The recently concluded elections involved more than 18,000 government positions at the senatorial, subnational and local levels. Among other electoral strategies, what made this electoral battle different from the 2013 and 2016 elections was the potency of political endorsement—especially that of President Duterte.
The President personally endorsed administration candidates and those whom he has worked with when he was mayor of Davao City. The endorsements facilitated the success of these candidates and were carried out by the President himself, who accompanied his preferred candidates to strategic areas, speaking for them and raising their hands.
The potency of the presidential endorsement was anchored on the public’s continuing high regard for Mr. Duterte’s performance in office. A year ago, the first quarter 2018 Social Weather Stations survey (SWS) conducted from March 23 to 27 gave the President a gross satisfaction rating of +70 percent. In the last quarter (Dec. 16-19) his rating went up to 74 percent; that represented three successive quarters of increase from 65 percent (second quarter) to 70 percent (third quarter). And the latest SWS survey (March 2019) revealed a gross satisfaction rating of 79 percent, increasing that streak to four.

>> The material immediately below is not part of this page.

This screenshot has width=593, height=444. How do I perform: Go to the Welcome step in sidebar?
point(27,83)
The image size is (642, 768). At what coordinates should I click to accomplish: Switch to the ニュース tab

On May 3, the SWS published its latest survey on the government’s net satisfaction rating for the first quarter of this year, showing that gross satisfaction with the general performance of the Duterte
administration had soared to 81 percent. It was further perceived to be “helping the poor,” with an 81-percent approval rating in this regard. Hence the sweeping power of the presidential endorsement in these elections.
Beyond the 2019 midterms, and given his outstanding perception ratings, President Duterte will likely continue his controversial brand of populist governance. Once the scuffling and clangor that usually accompany election results have subsided, a clearer picture of the new dynamics in the reconstituted Senate, and how this will figure into the Duterte administration’s strategies, will emerge.

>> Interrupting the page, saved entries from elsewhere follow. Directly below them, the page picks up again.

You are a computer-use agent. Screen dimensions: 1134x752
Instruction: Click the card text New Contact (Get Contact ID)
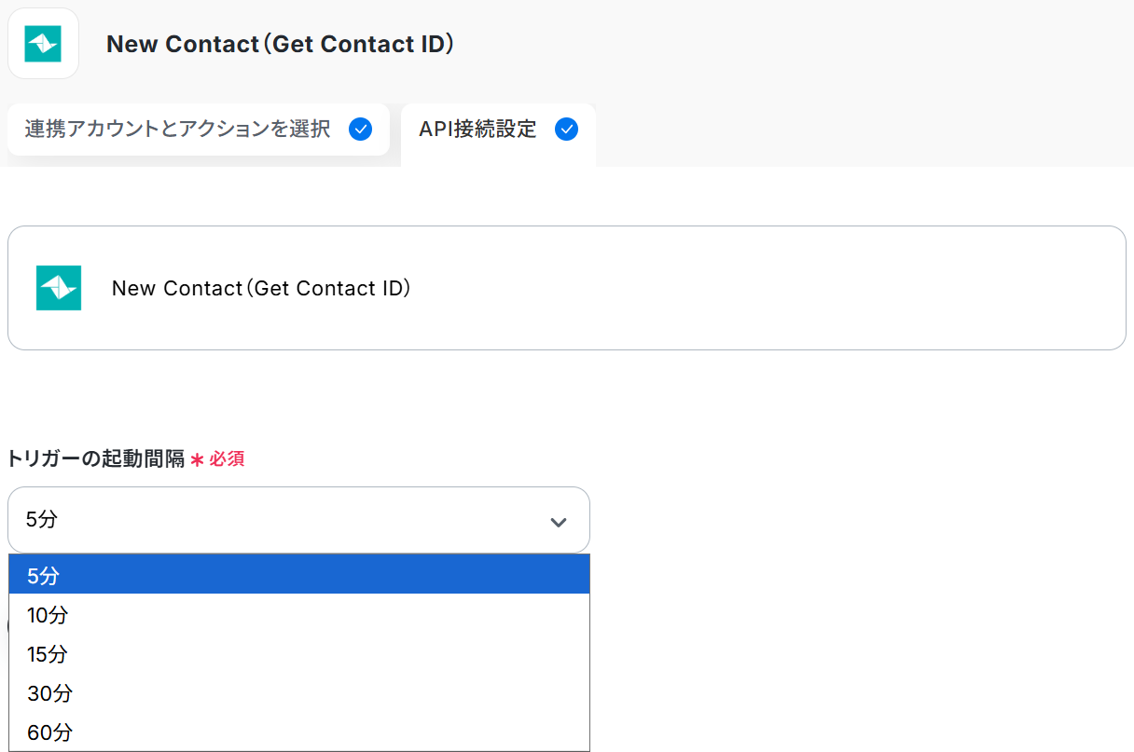261,288
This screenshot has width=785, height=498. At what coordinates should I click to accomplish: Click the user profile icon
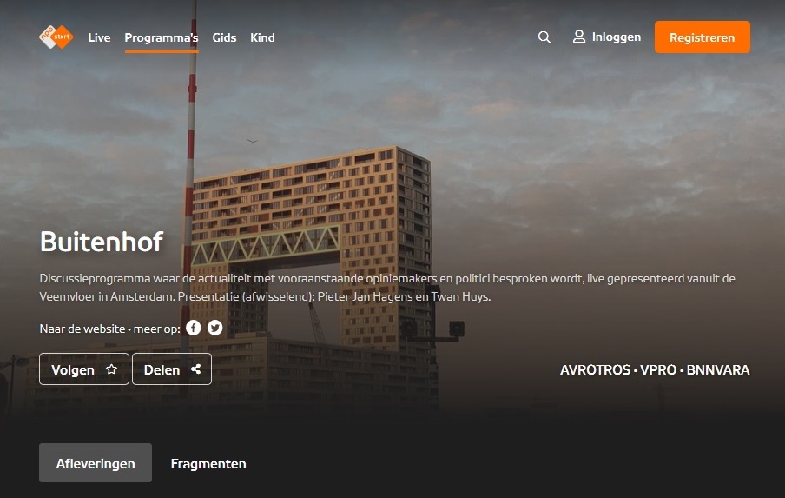coord(578,37)
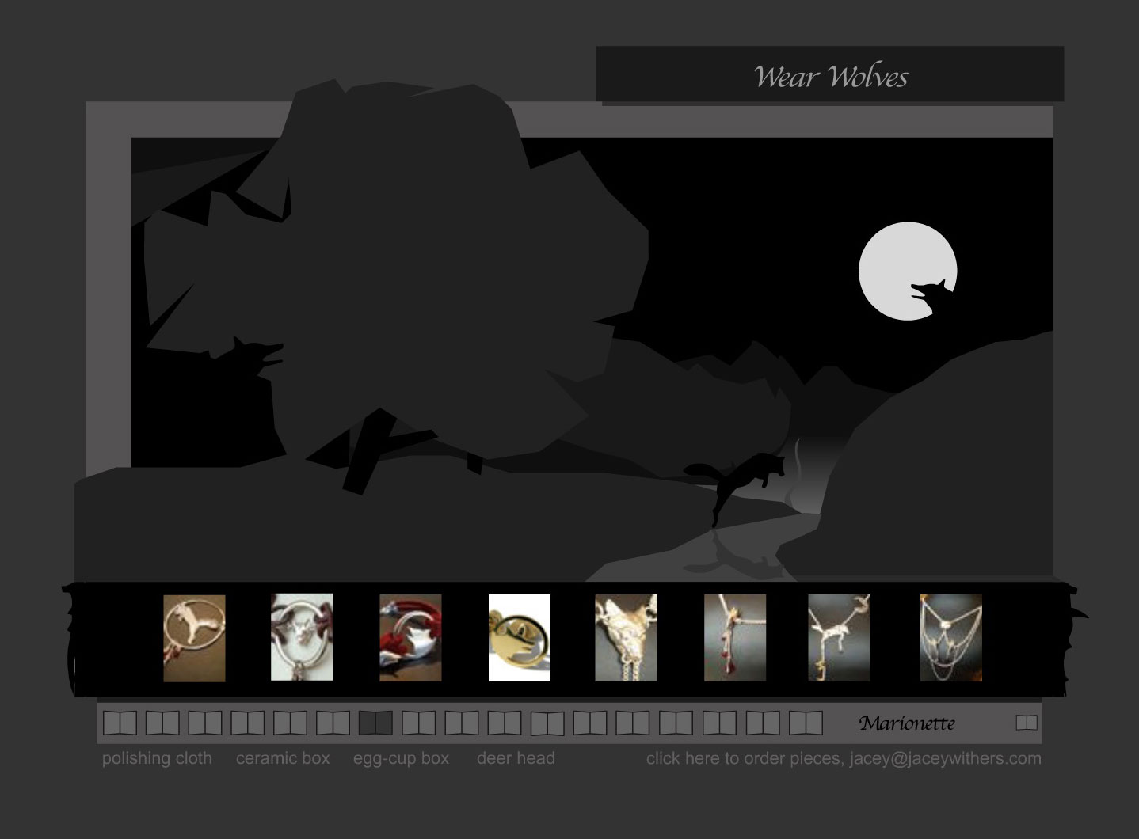Click the order pieces email link

(x=844, y=758)
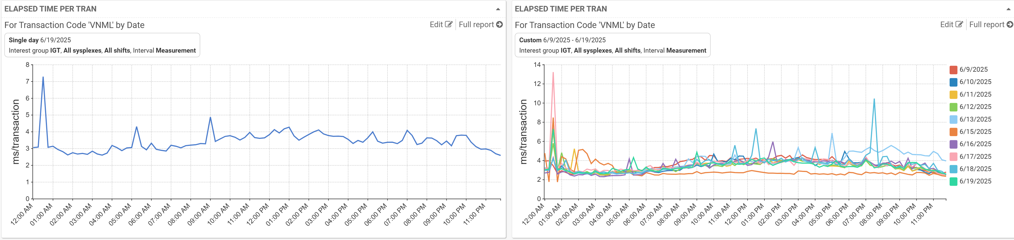Click the Edit pencil icon on the right panel

pyautogui.click(x=959, y=24)
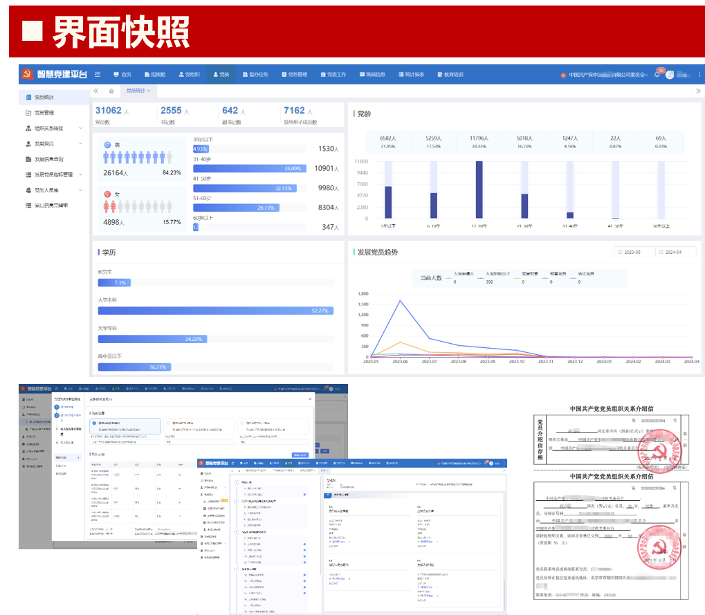Open 统计报表 in top navigation

pyautogui.click(x=410, y=75)
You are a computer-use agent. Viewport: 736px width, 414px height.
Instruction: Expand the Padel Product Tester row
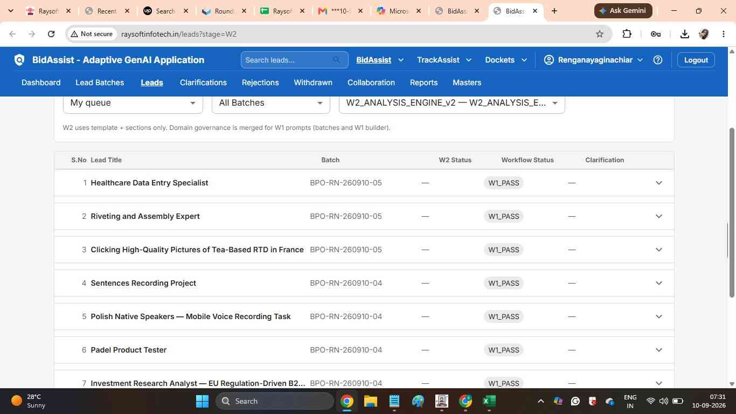pos(658,350)
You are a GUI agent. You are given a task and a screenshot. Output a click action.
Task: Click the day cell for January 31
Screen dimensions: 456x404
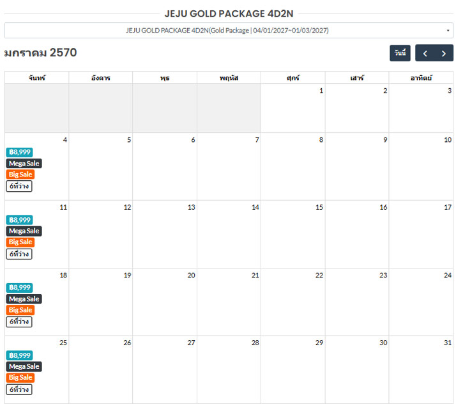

As of this writing, unofficial results show that nine candidates endorsed by President Duterte are in the Magic 12. But it should be kept in mind that three—Grace Poe and Nancy Binay, both reelectionists; and Lito Lapid—were not backed by the administration.
There is widespread fear that the emerging new majority allied with Malacañang will become administration puppets, but this may not necessarily be so. The three “independent” candidates, for instance, may set themselves apart from Mr. Duterte in the runoff to the next presidential election in 2022. The same possibility exists for other senators out, at the very least, to maintain their political viability beyond the close of the Duterte term.

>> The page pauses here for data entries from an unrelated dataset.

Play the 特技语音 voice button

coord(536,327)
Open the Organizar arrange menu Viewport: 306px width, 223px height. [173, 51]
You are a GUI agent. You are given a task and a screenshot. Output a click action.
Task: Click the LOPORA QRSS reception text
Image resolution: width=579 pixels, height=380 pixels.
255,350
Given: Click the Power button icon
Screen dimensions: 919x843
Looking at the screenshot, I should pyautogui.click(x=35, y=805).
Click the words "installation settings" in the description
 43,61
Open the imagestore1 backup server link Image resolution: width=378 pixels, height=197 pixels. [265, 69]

The big challenge for the new members of the Senate and the House of Representatives is how to pursue important economic legislation that will sustain higher productivity growth. This is imperative if the Philippines is to become a prosperous middle-class country free from poverty by 2040.
During the campaign, many national candidates focused on gut issues such as food, health and education to drum up support anchored on populist appeal. These issues appealed to the emotions, even if some of the proposed solutions were not rational and sustainable.
But the nitty-gritty of legislative work, backed by research, should provide a more accurate picture of what the country needs. The Senate, for one, must heed the urgent concerns of controlling inflation, improving the pay of workers, creating more jobs, fighting criminality, reducing poverty, fighting corruption and enhancing national security.
Now that the Duterte administration has accumulated even greater power by virtue of its landslide victory in the polls and the rout of the political opposition, citizens must demand only the highest level of service and excellence from it. With great power, it’s been said, comes great responsibility.
Dindo Manhit is president of Stratbase ADR Institute.